Jumat, 11 September 2020

Bab.V. hal.2. Memory cinta lama,

2. Memory cinta lama,



Hari ini seharian aku sibuk mencari jalan usaha. Sisa sedikit modal kemaren sudah kugunakan untuk tambahan menutupi pembelian rumah buat ibuku. Alhamdulillah, aku berhasil memindahkan keluarga besar ku. Setelah sekian lama mereka menolak nya. 

Lingkungan asal tempat dimana aku lahir dan di besarkan, saat ini, menurut ku, sudah kurang kondusif untuk ditinggali. Kurang bagus untuk pertumbuhan dua keponakan ku  yang masih berumur  sekitar lima tahun itu.  

Syukurlah ibu ku setuju, dan sekarang mereka menempati rumah dan lingkungan yang baru. 

Ketika tiba di tempat aku  bertahan rumah sepupu ku malam itu, setelah membuka kan pintu, Dia terlihat sumringah. 
"Ada apa," tanyaku
" Ana balas BBM , " jawab nya. 
" Terus,?" tanya ku lagi.
" Saya bilang, itu dari sepupu saya yang datang dari Surabaya, Dia kepingin tau, kabar  dan berita Ana," jawab nya  

Cepat kuambil BBM nya dan mencoba kontak dengan Ana. 
Dia membalas dan bertanya, :
" Ini siapa?'"  tanya Ana.
" Ini saya, yang pernah merasakan sakit nya tuh disini," kata ku pula. Mengingatkan nya pada lagu populer yang dinyayikan Cita Citata.
"  Ada nomor WA? , nanti kita chat by WA aja," lanjutku lagi.

 Dia mengirimkan nomor nya, dan aku menyimpan nya di HP ku. 



Gambar Ilustrasi

Setelah makan malam, mandi dan sholat isya, aku iseng coba mengontak nya via chat WA malam itu. Kami mengobrol banyak hal, bahwa sekarang ia sudah punya anak lima, Sudah punya menantu, dan cucu enam. 

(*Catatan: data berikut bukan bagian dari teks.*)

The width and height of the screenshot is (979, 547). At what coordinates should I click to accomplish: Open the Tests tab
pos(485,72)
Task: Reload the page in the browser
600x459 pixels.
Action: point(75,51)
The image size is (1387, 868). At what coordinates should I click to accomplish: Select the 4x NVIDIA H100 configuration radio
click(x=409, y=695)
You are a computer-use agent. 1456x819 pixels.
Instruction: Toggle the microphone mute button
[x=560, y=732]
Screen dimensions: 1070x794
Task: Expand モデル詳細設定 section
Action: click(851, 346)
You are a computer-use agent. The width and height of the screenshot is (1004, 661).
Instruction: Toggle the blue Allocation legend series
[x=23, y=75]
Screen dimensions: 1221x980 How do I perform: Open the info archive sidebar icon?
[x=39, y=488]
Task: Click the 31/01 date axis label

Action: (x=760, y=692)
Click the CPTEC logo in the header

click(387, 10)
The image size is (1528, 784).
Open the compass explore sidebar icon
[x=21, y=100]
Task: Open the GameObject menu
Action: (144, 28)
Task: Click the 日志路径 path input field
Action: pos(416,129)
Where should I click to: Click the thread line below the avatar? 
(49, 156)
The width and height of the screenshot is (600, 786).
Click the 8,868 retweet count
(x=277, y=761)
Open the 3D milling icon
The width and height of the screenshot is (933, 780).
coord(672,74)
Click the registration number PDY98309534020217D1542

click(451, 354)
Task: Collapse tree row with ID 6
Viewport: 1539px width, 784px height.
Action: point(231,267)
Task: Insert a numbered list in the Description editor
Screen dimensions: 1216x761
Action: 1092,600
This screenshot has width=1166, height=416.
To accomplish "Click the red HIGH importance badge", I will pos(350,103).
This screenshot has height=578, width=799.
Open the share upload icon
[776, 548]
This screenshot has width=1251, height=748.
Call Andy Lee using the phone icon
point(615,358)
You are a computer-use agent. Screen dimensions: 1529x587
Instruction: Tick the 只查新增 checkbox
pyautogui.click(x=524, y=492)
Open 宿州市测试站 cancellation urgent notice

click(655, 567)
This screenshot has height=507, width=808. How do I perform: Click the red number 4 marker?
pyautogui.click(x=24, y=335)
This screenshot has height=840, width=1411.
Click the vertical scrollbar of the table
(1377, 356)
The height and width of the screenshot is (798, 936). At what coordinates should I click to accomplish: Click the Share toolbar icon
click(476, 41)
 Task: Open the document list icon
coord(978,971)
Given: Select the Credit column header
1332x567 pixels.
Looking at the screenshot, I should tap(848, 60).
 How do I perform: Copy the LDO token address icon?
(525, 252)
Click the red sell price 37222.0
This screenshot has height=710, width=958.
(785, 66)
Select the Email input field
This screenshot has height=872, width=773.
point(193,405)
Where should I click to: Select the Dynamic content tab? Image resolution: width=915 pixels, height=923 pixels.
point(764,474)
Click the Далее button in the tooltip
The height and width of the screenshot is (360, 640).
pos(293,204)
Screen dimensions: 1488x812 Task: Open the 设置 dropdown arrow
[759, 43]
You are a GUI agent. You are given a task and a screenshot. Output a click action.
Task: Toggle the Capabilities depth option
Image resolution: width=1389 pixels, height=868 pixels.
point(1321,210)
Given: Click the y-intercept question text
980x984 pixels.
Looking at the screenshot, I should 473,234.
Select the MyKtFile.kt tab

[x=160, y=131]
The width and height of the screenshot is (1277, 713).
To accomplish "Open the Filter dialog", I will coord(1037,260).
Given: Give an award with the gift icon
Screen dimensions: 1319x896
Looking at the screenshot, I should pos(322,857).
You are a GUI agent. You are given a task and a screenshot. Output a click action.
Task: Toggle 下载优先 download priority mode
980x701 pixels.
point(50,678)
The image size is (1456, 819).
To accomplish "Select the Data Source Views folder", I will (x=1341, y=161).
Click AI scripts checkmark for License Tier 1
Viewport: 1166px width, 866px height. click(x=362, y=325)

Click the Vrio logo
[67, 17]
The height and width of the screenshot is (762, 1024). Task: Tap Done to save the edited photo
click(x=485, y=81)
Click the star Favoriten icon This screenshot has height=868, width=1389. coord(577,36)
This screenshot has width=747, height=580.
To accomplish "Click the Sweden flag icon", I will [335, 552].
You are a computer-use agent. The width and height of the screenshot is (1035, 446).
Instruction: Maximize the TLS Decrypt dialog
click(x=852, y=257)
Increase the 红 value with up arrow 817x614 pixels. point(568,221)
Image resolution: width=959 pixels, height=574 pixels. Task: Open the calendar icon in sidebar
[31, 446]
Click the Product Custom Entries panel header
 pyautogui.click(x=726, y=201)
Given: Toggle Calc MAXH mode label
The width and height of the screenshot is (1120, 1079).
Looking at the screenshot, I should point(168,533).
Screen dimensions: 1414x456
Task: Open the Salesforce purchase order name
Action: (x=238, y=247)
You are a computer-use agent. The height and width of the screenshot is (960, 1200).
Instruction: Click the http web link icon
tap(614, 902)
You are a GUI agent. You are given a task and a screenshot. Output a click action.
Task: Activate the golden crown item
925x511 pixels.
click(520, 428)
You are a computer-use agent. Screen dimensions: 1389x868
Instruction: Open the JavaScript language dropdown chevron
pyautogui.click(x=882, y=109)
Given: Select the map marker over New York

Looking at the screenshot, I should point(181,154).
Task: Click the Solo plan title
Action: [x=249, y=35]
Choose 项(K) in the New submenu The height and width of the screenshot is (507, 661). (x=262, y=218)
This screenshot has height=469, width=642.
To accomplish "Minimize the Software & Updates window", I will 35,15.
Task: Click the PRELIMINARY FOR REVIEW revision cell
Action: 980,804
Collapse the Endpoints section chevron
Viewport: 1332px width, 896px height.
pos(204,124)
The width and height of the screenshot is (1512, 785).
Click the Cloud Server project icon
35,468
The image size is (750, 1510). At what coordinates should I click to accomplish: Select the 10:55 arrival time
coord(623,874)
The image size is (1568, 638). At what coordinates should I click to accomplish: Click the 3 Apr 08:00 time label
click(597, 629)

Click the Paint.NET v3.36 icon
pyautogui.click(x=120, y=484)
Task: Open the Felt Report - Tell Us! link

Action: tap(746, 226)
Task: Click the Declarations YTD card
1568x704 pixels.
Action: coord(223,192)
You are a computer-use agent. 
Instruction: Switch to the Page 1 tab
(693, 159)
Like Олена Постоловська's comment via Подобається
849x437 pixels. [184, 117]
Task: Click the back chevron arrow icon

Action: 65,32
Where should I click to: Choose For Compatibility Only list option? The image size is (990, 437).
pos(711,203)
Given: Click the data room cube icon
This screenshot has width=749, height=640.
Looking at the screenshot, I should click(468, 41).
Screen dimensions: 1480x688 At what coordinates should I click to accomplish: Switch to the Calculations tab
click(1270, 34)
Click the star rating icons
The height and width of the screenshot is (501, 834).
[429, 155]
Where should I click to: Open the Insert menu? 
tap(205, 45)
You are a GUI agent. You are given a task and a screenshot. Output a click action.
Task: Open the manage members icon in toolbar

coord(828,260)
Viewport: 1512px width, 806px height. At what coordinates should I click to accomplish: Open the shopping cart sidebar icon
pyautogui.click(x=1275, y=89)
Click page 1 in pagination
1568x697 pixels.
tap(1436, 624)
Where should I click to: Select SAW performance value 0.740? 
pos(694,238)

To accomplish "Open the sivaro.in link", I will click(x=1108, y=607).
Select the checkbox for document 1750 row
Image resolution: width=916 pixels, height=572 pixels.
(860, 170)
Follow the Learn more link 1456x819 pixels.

Suaminya meninggal setelah sakit berkepanjangan sekitar dua tahun. Mereka sudah mengupayakan untuk berobat kemana - mana, sampai Singapore dan Malaysia, tapi Tuhan telah memanggilnya.    

Tapi itu sudah berlalu sekitar setahun yang lalu. Dia berupaya membangun kembali hidup nya, itulah mengapa dalam waktu  dekat ini, Dia kan kembali menikah.  Calon nya sedang mengurus surat-menyurat untuk keperluan itu.

"Baguslah,!" timpal ku datar.  "Apakah kita boleh berjumpa?" tanya ku pada nya. Kalau tidak mengganggu keluarga nya, kata ku pula. 

 " Nanti  Ana kasi kabar, kapan bisa nya, dan dimana!" jawab nya. 

"Okelah, " kata ku pula, sebelum menutup telpon. 



Suara nya mengingatkan ku pada Ana yang dulu. Manja mendesah dan melankolis. Menurutku, keinginan nya menikah lagi adalah hal yang baik untuk kehidupan berikutnya. Baguslah Dia segera bisa move On dari kehilangan suami nya. 

 Tapi  aku tak tau, apakah langkah ini di dukung anak - anak nya? Biasa nya, anak - anak akan menganggap langkah menikah lagi, merupakan pengkhianatan terhadap ayah mereka. Dan tidak banyak anak - anak siap menerima kenyataan seperti itu? 

Sering terjadi, anak - anak akan memusuhi ibu nya, dan suami ibu nya, yang dimata mereka, telah mengambil tempat ayah mereka sebelum nya.  

Jangankan menerima suami baru ibu nya, yang terjadi malah, tidak jarang mereka mengusir ibu kandung nya, agar keluar dari rumah, yang menurut mereka sekarang menjadi hak mereka, sebagai pewaris harta benda ayah mereka. 

Tapi itu hanya kejadian tertentu, mudah - mudahan tidak terjadi pada keluarga Ana, begitu fikir ku. Semoga Ana dapat kembali menemukan kebahagian dalam hidup nya, dan menemukan suami pengganti secepatnya. Doaku sebelum memejamkan mata malam itu.